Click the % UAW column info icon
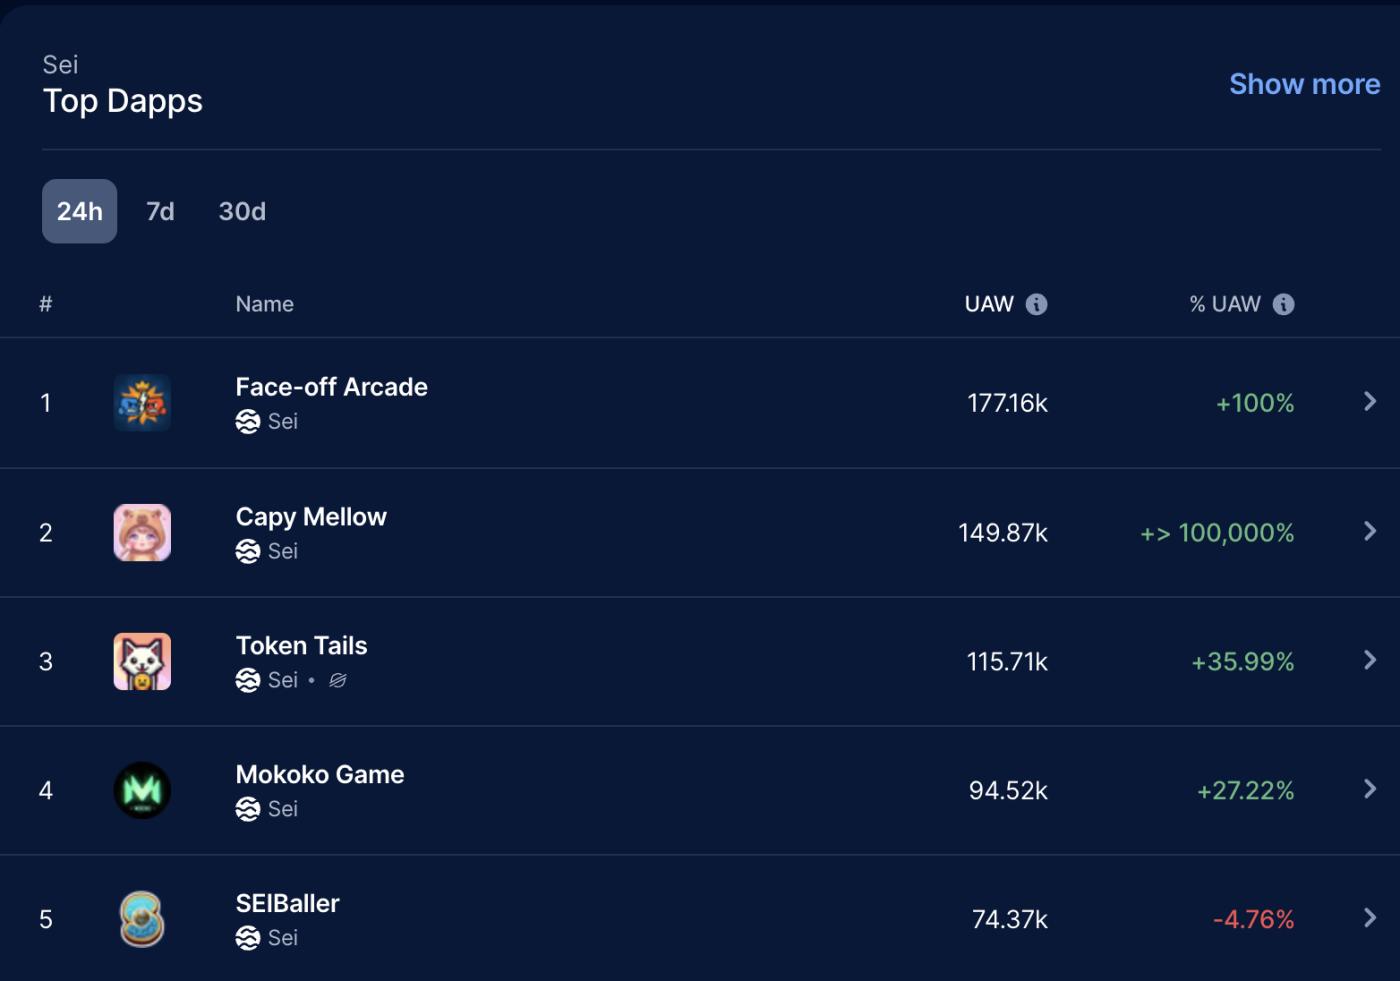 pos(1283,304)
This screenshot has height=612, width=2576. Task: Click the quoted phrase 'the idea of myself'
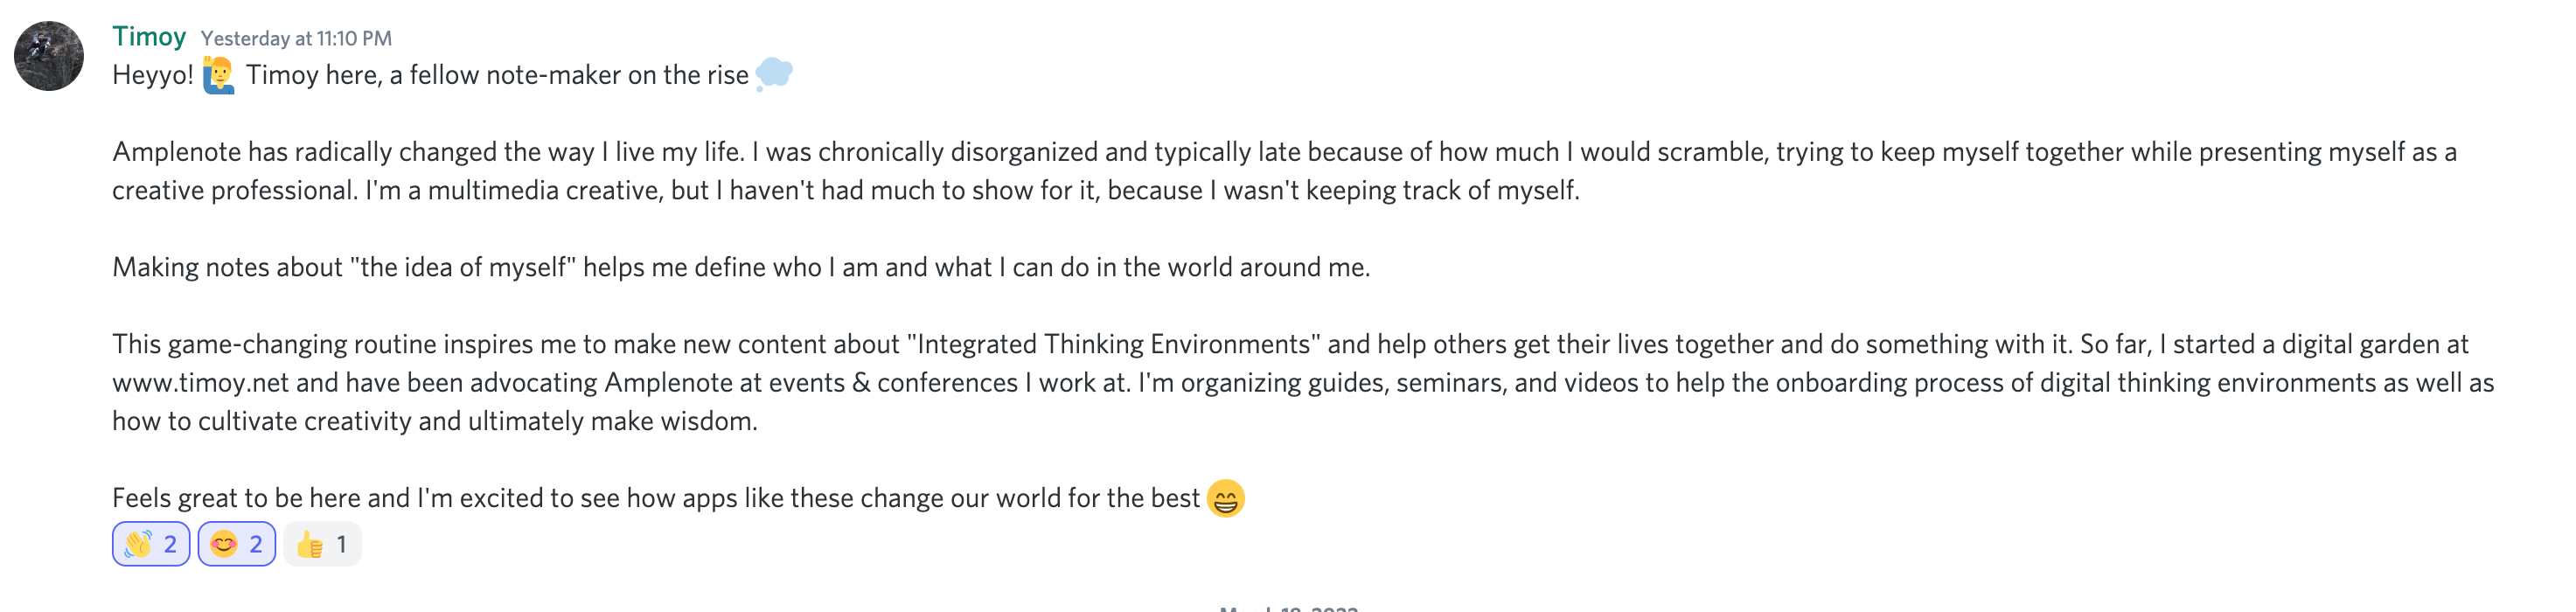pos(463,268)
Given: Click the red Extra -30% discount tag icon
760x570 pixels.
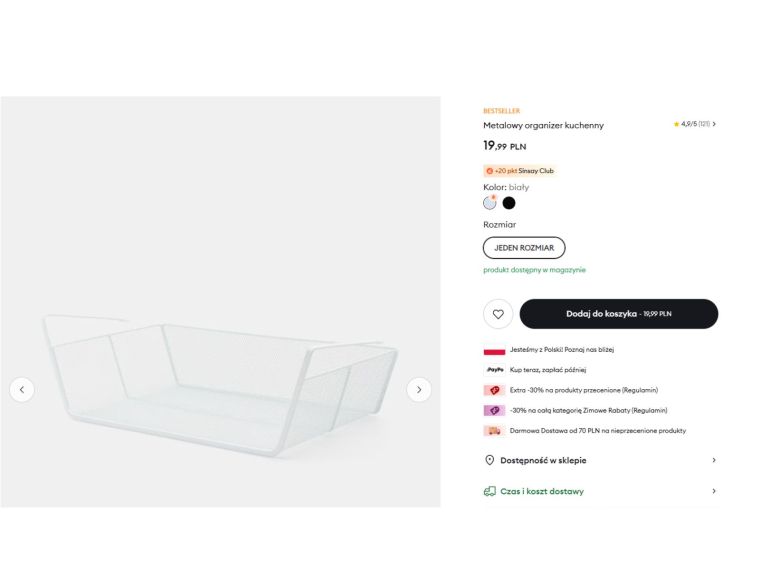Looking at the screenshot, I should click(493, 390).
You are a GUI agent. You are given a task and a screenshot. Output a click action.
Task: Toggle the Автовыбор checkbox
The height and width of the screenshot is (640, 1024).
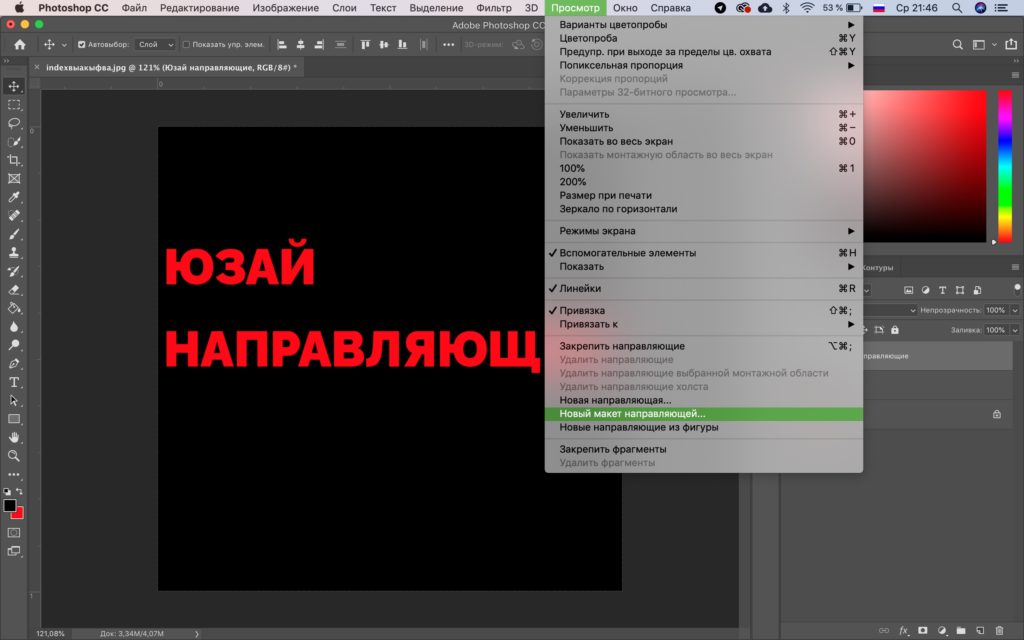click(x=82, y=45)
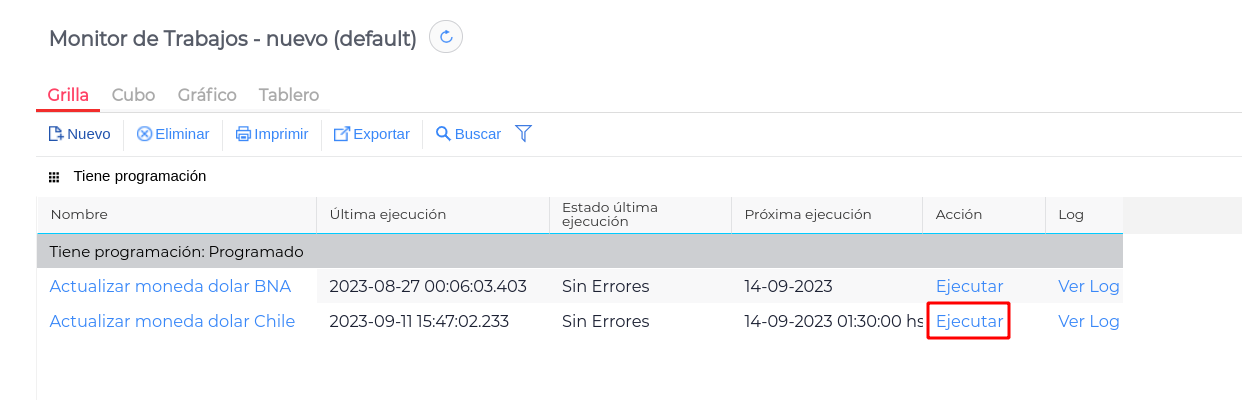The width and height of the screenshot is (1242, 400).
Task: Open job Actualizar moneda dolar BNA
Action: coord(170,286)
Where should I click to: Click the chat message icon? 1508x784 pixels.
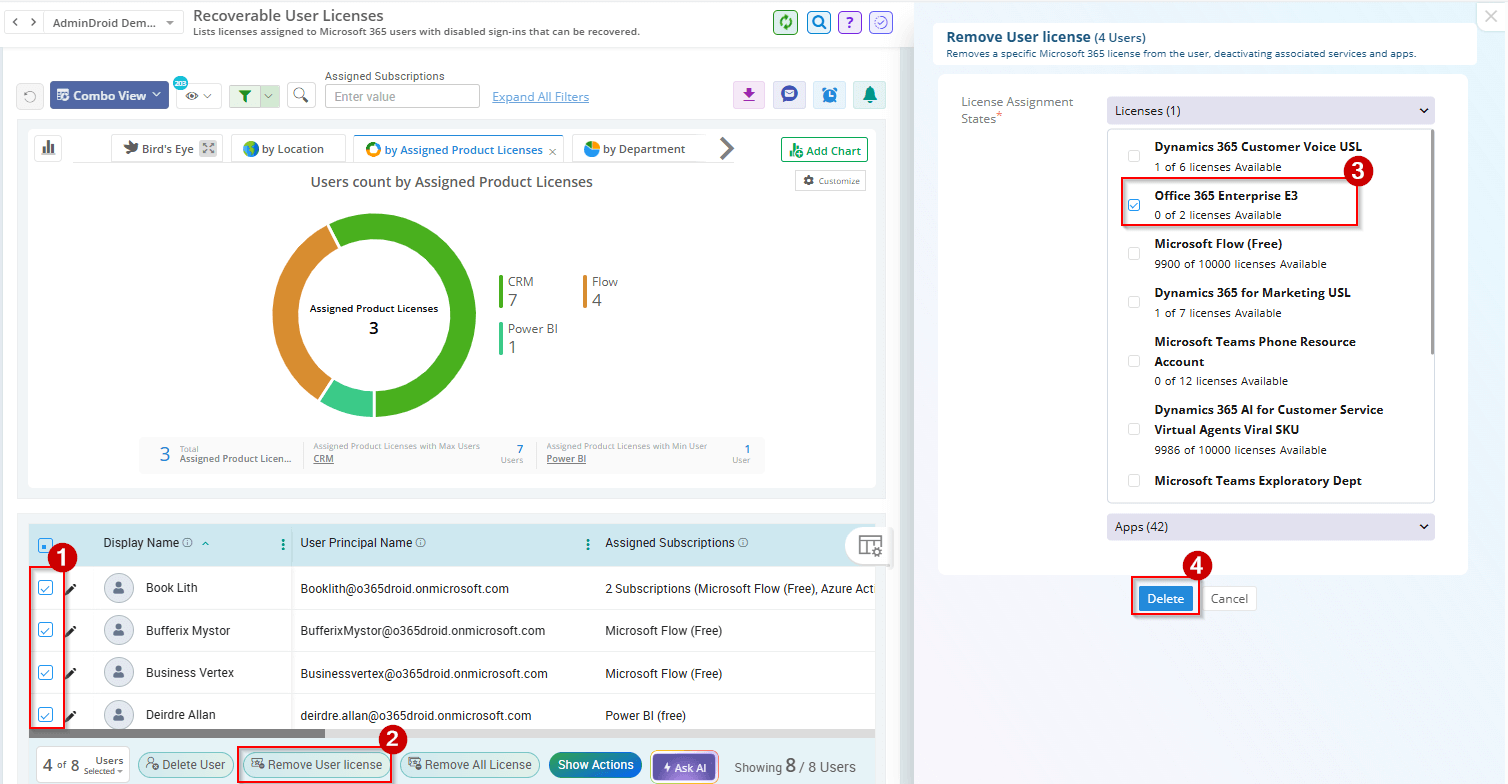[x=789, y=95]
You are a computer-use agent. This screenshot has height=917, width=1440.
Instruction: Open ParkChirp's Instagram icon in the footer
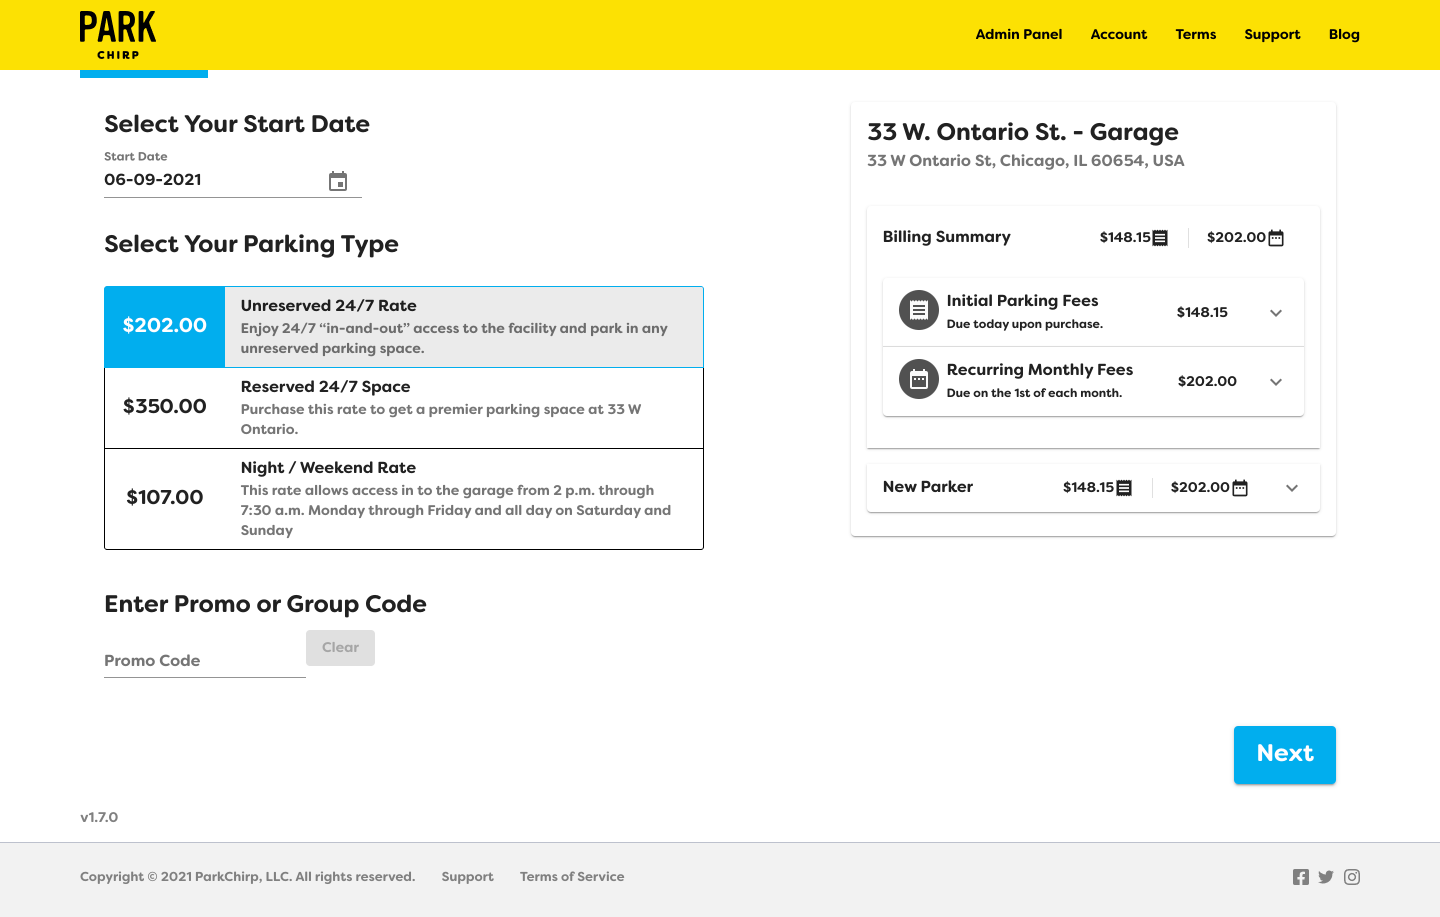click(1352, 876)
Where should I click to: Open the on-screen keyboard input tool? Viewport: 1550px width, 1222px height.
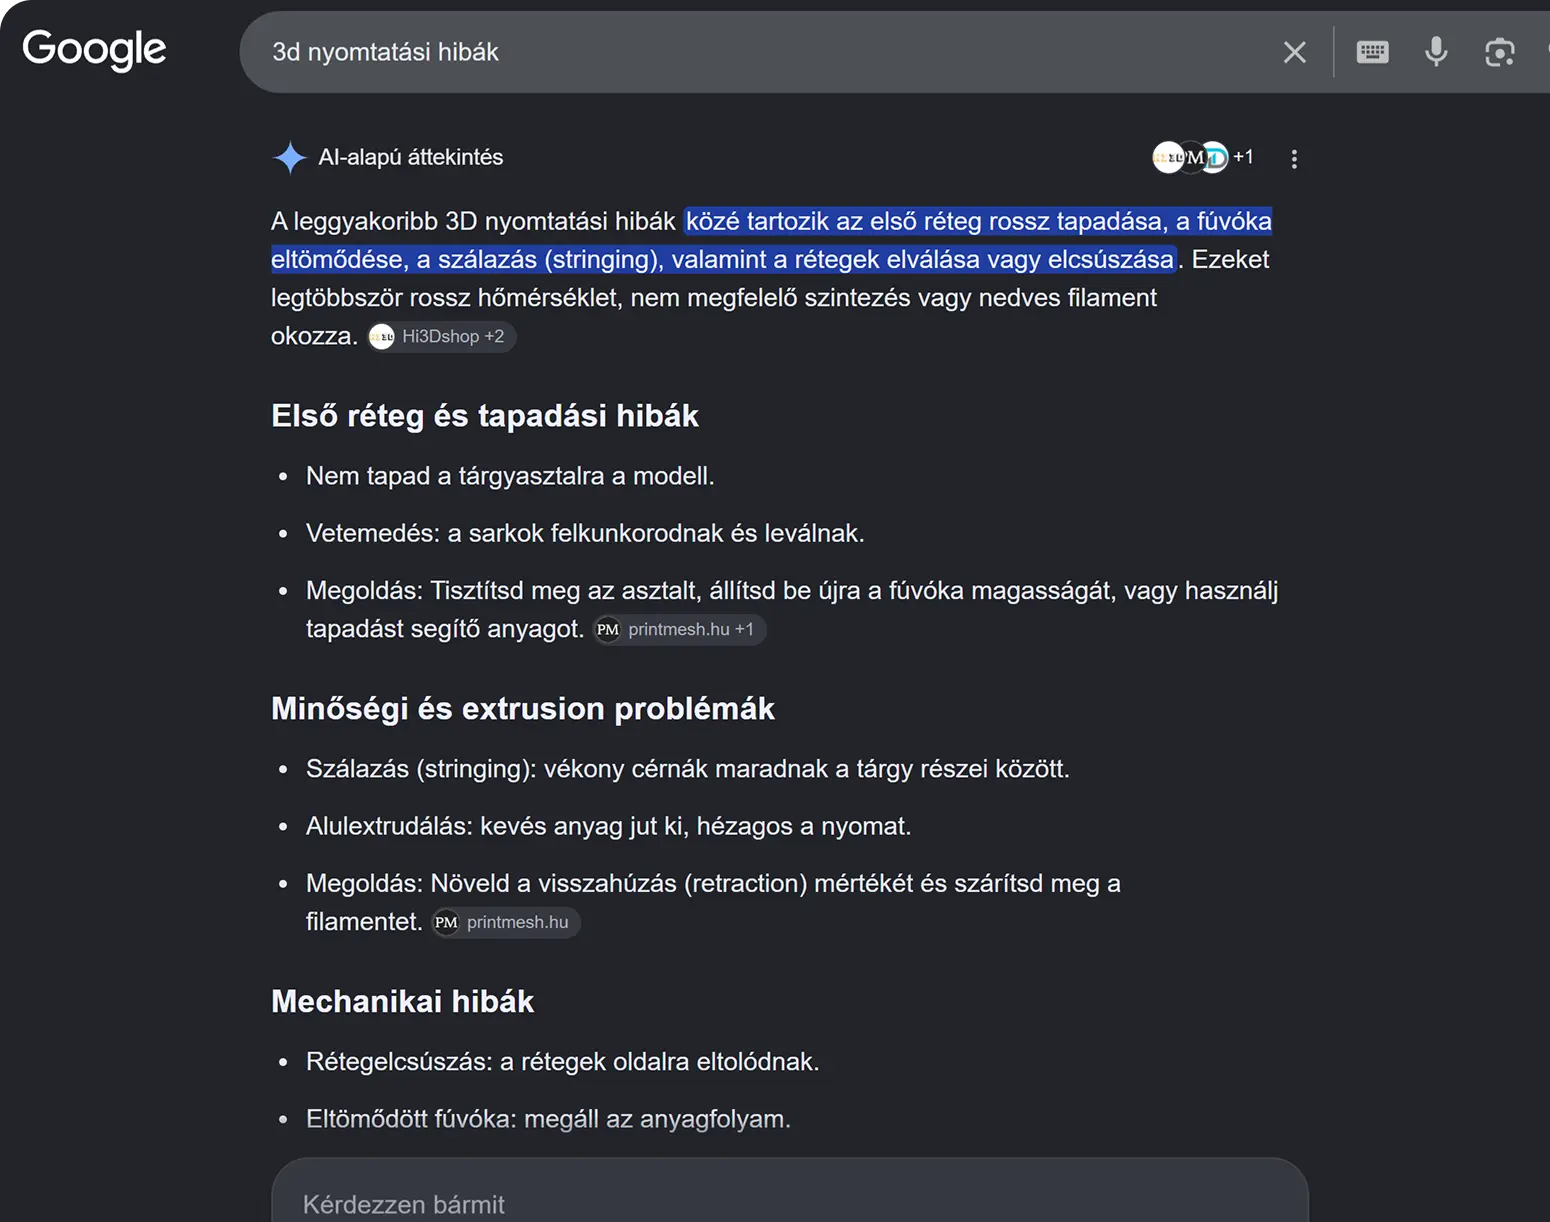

----

STATED PROBLEM: Copy out every record above word for word, leaving out the pictures.

WRITTEN RESPONSE:
Click the % UAW column info icon
 pos(1283,304)
This screenshot has height=612, width=2576. Task: Click the quoted phrase 'the idea of myself'
pos(463,268)
Given: Click the red Extra -30% discount tag icon
760x570 pixels.
Looking at the screenshot, I should click(493, 390).
You are a GUI agent. You are given a task and a screenshot. Output a click action.
Task: Toggle the Автовыбор checkbox
The height and width of the screenshot is (640, 1024).
click(x=82, y=45)
The width and height of the screenshot is (1242, 400).
Task: Open job Actualizar moneda dolar BNA
Action: coord(170,286)
Where should I click to: Click the chat message icon? 1508x784 pixels.
[x=789, y=95]
You are a computer-use agent. This screenshot has height=917, width=1440.
Instruction: Open ParkChirp's Instagram icon in the footer
click(1352, 876)
Where should I click to: Open the on-screen keyboard input tool? Viewport: 1550px width, 1222px height.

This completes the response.